Abstract

Ascending aorta replacement (AAR) is a rare surgical procedure required in the paediatric population. The classical indication is infantile connective tissue diseases, but AAR is also increasingly performed after neonatal repairs of congenital heart diseases. Between 1995 and 2017, 32 infants under the age of 10 years underwent AAR procedures at our institution. Twenty-one of them (66%) had a connective tissue disease [infantile Marfan syndrome (IMS) or Loeys–Dietz syndrome] while the rest had undergone a neonatal surgery including aortic valve or root. Ten of all (31%) associated a bicuspid aortic valve. The median age and the median weight were respectively 5.3 years (range: 7 months to 9.7 y) and 18 kg (range: 5.8 to 55 kg). Median follow-up for operative survivors was 7.7 years (IQR: 4.2–12.8 y, up to 23 y, 100% complete). Irrespective of the size of the aortic aneurysm at the time of surgery, we performed 11 AAR using a composite graft with mechanical prosthesis (median size 21 mm) and 21 valve-sparing procedures (10 Yacoub operations and 11 David operations). Cardiac-related mortality was 6% and was significantly associated with the Z-score of the aortic root (9.3 ± 1 vs. 6.7 ± 1.8, P = 0.048).
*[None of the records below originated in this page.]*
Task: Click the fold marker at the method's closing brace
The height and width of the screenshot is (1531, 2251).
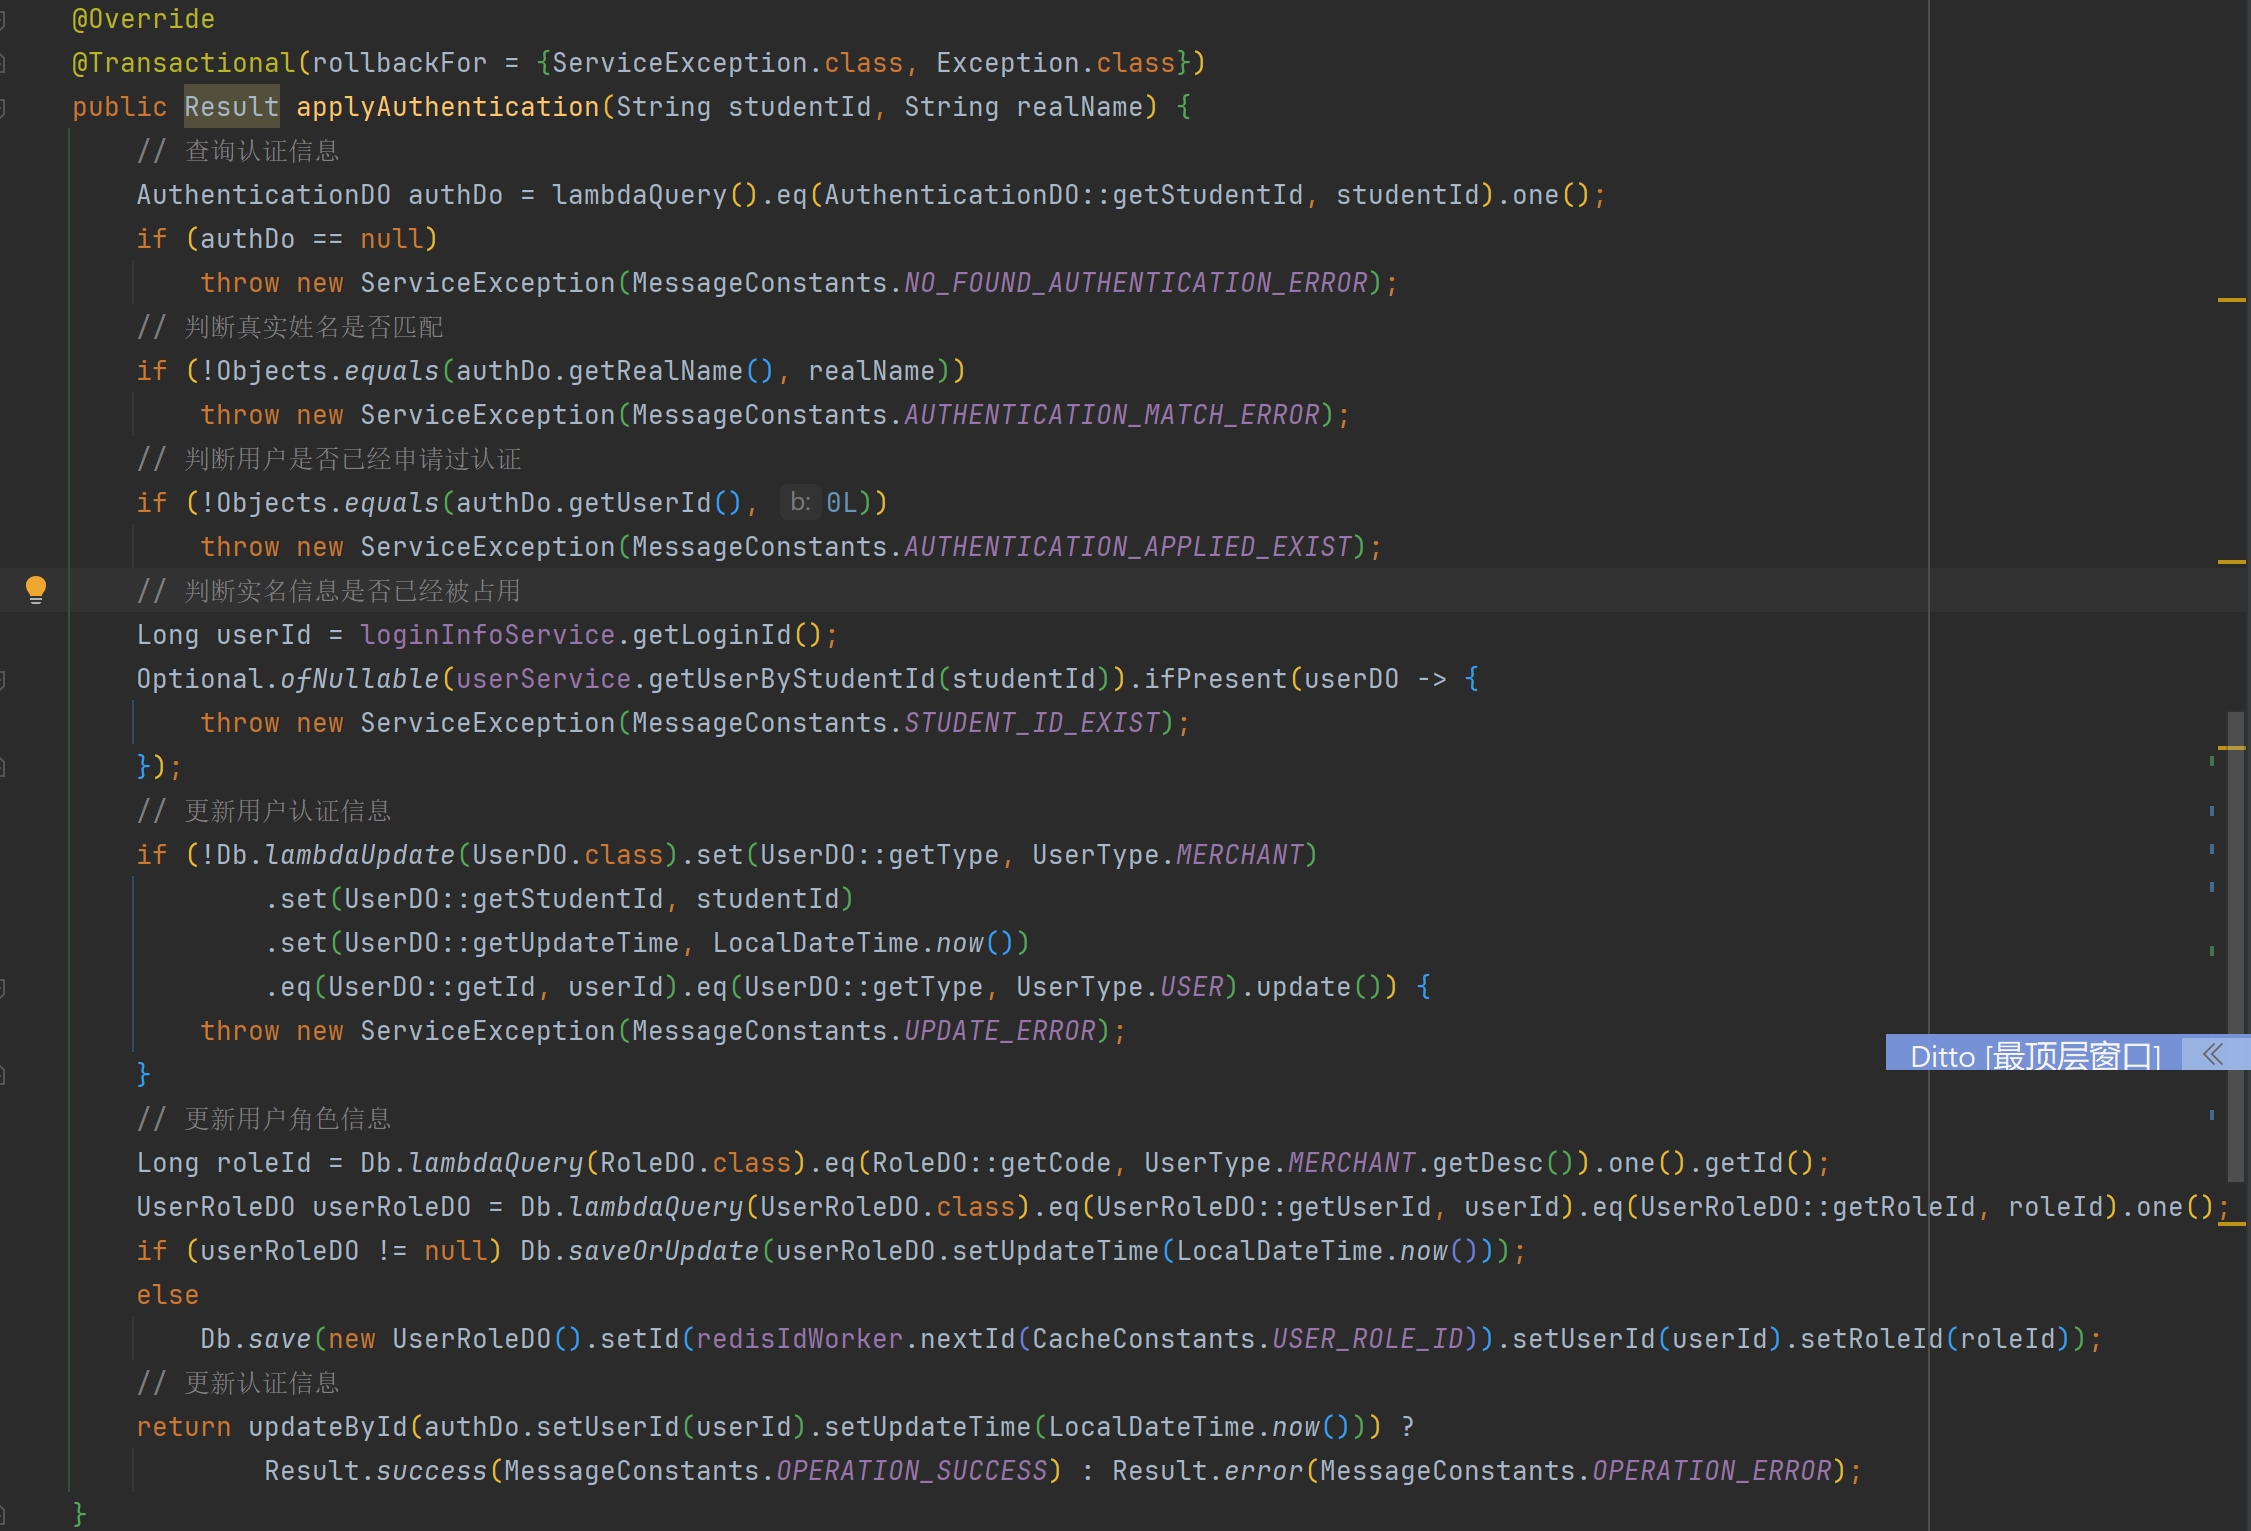Action: [3, 1513]
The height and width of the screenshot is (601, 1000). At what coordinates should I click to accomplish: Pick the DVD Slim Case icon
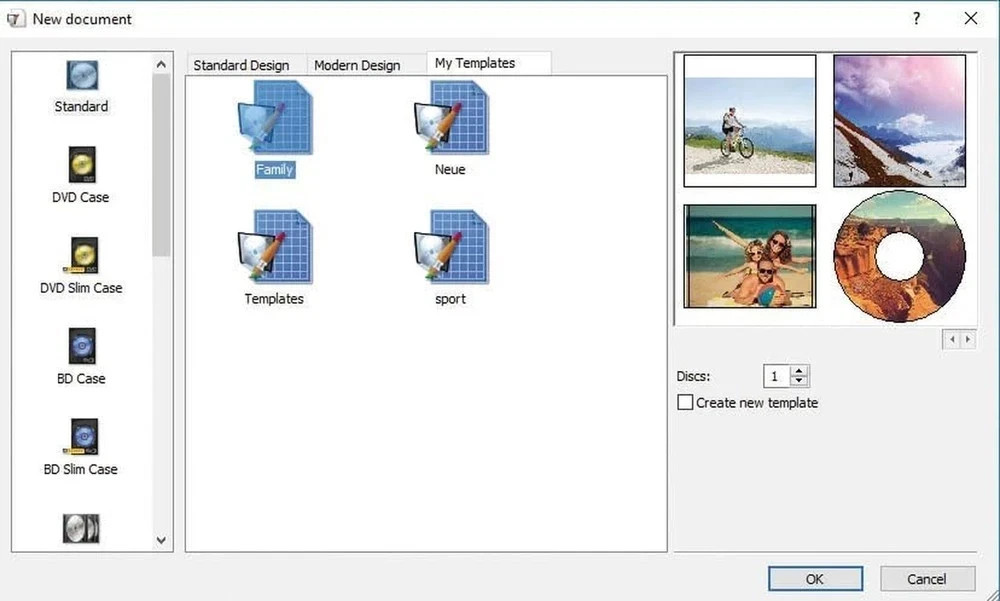click(x=81, y=256)
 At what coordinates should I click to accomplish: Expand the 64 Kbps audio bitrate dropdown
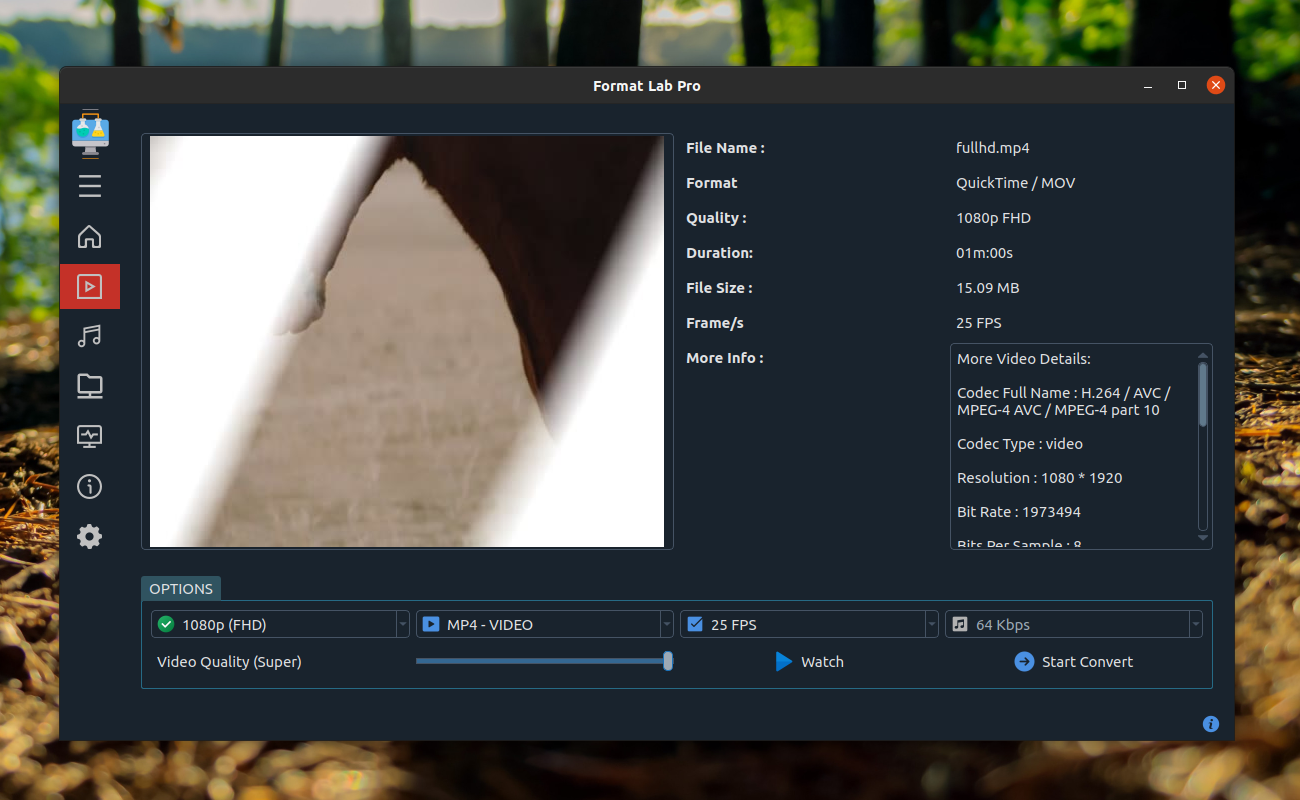[1196, 623]
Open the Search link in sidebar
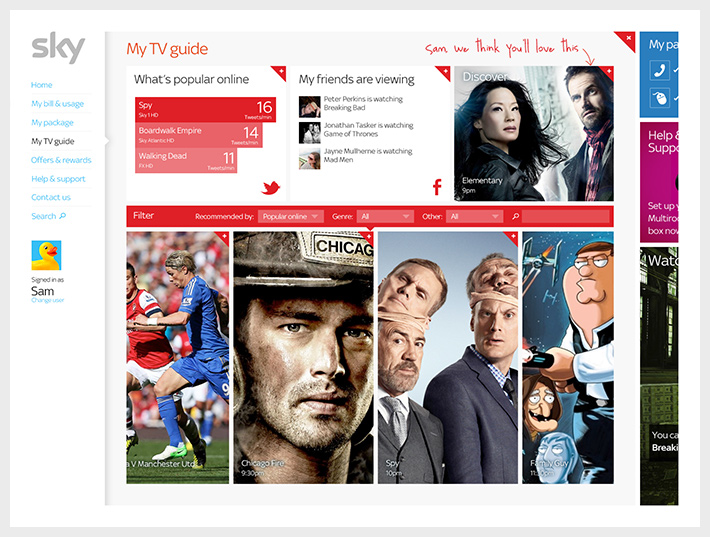Screen dimensions: 710x537 (48, 216)
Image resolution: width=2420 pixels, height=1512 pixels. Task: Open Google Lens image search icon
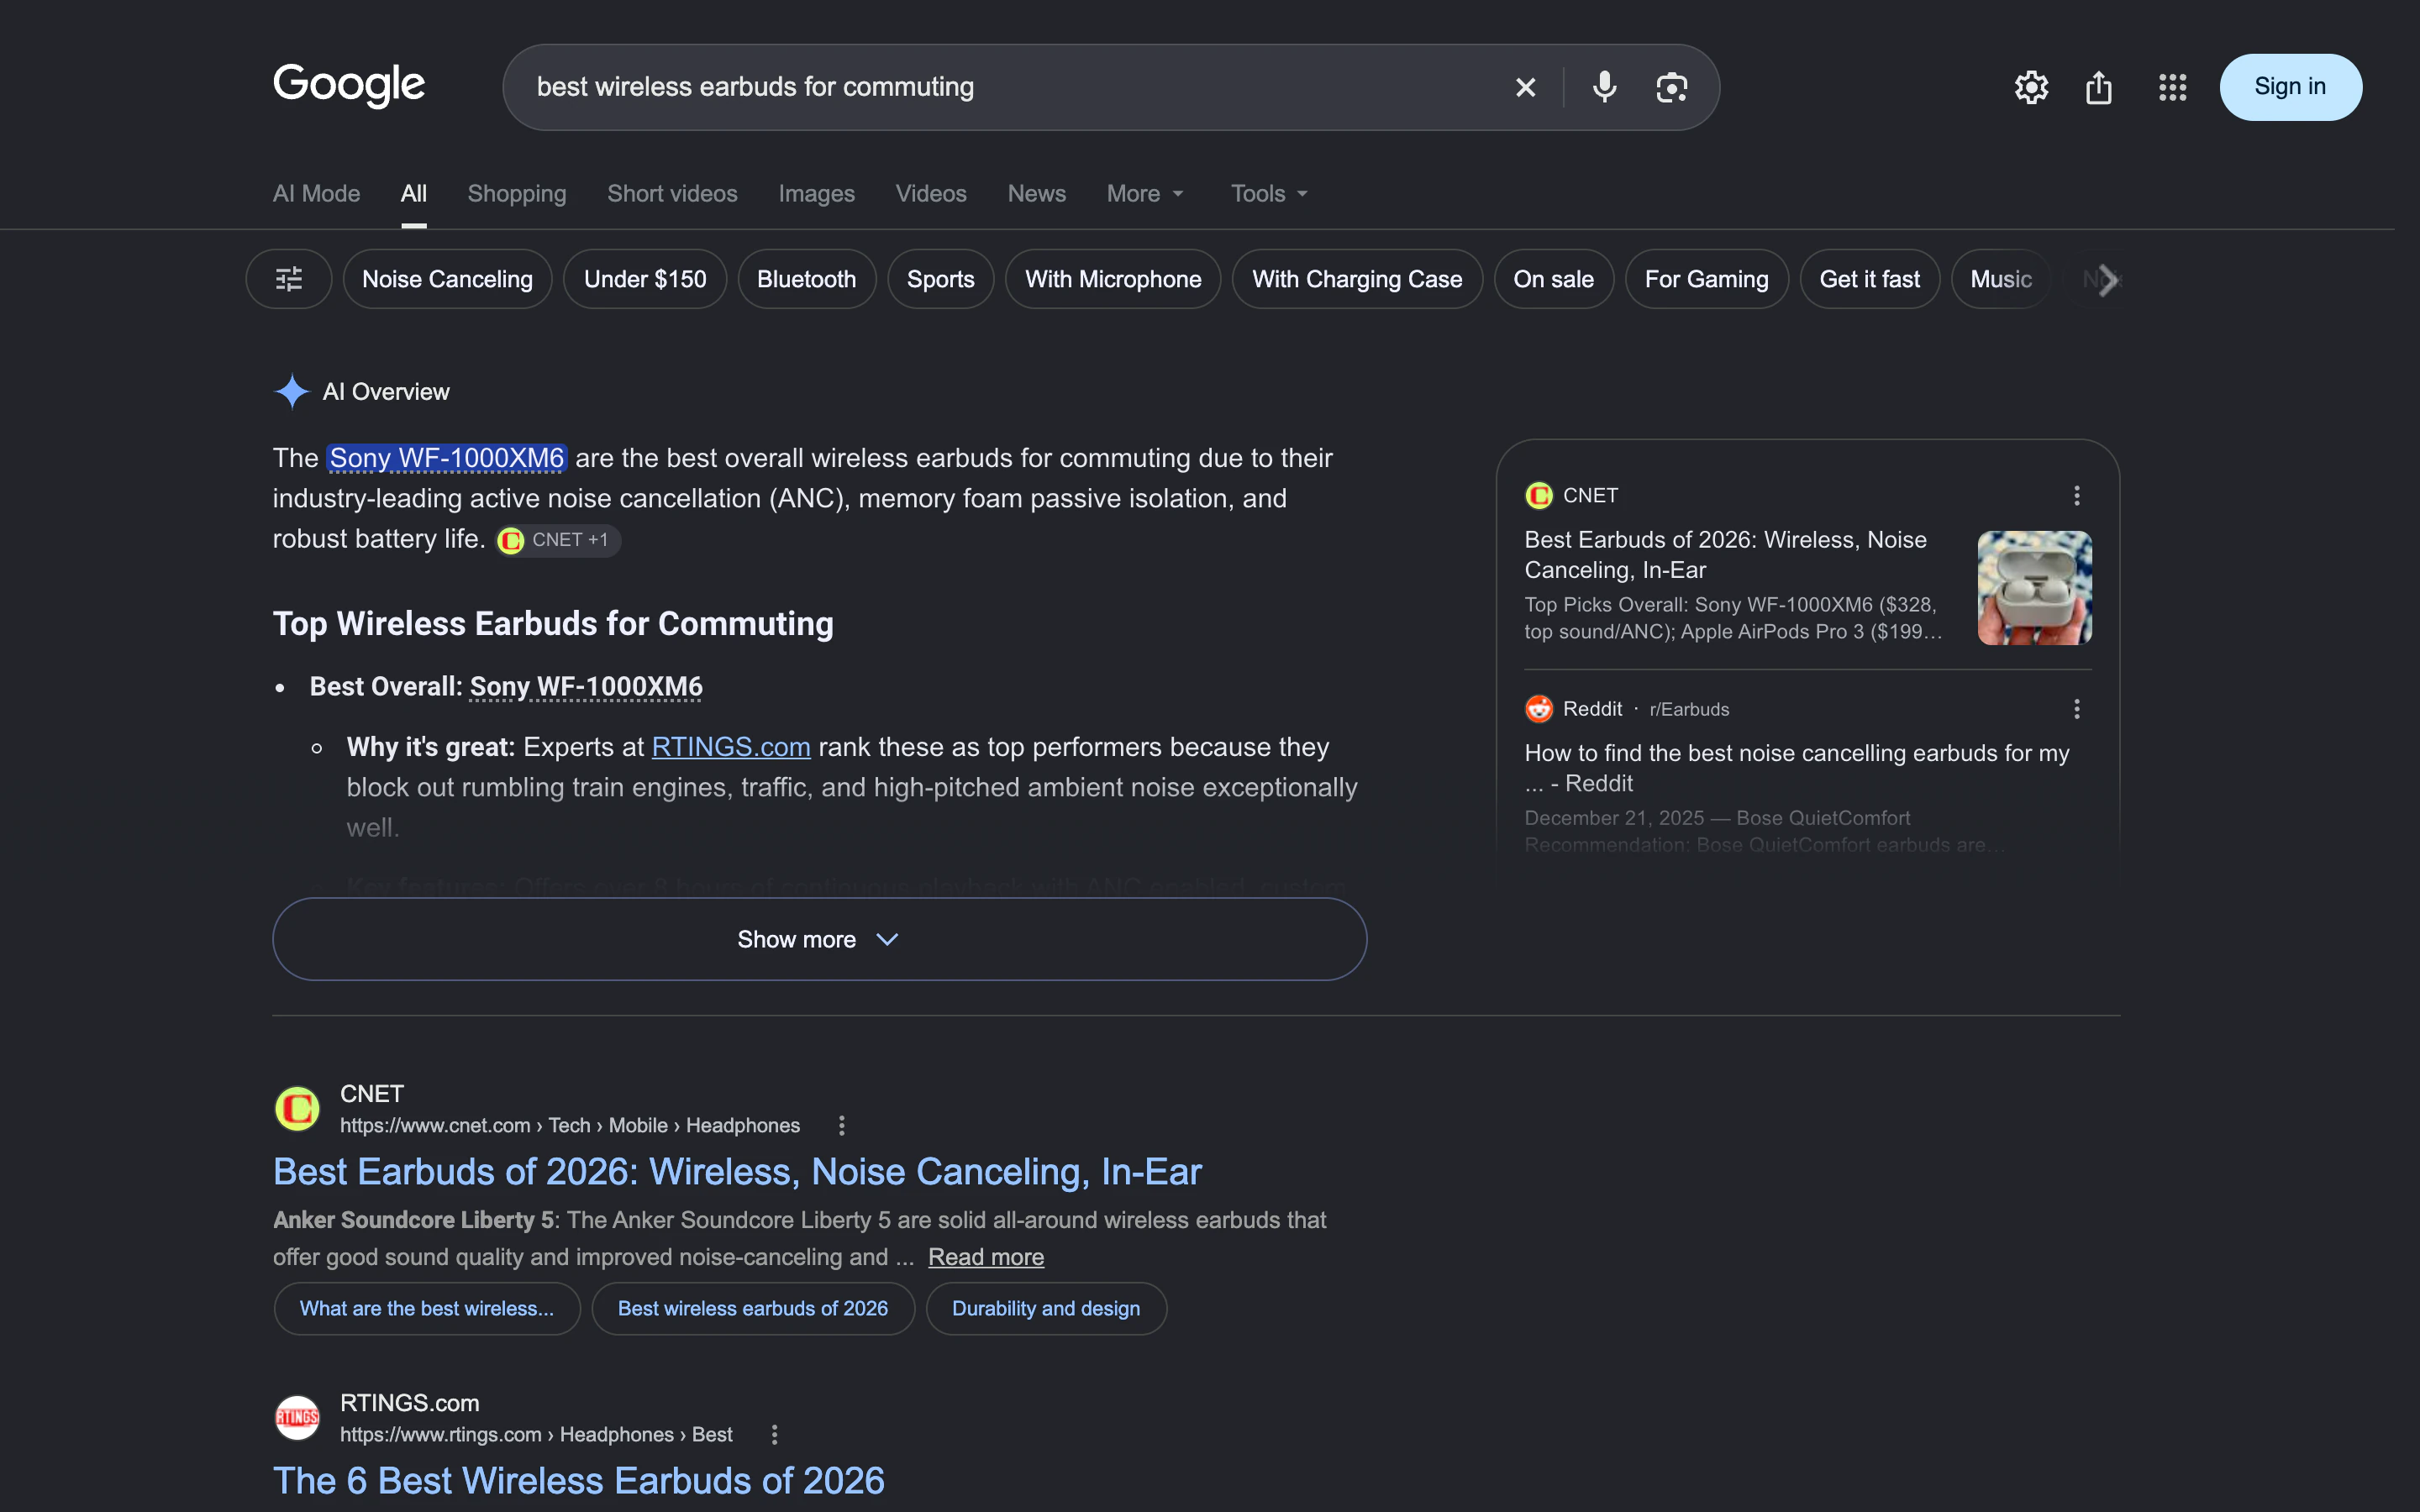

Both the one-year and ten-year patient survivals were 91%. Eleven of survivors (38%) required a reintervention after a median time of 4.2 years. All of these latter had undergone an initial valve-sparing procedure. Interestingly, after multivariate logistic regression analysis, only IMS condition remained correlated with the over-risk of reoperation ( P = 0.026). Ascending aorta replacement independently of the surgical procedure is safe in infants, especially when it is performed before giant aortic root dilatation. In IMS, our data suggest that composite graft use with mechanical prosthesis should be preferred to limit the risk of reoperation related to aortic valve regurgitation.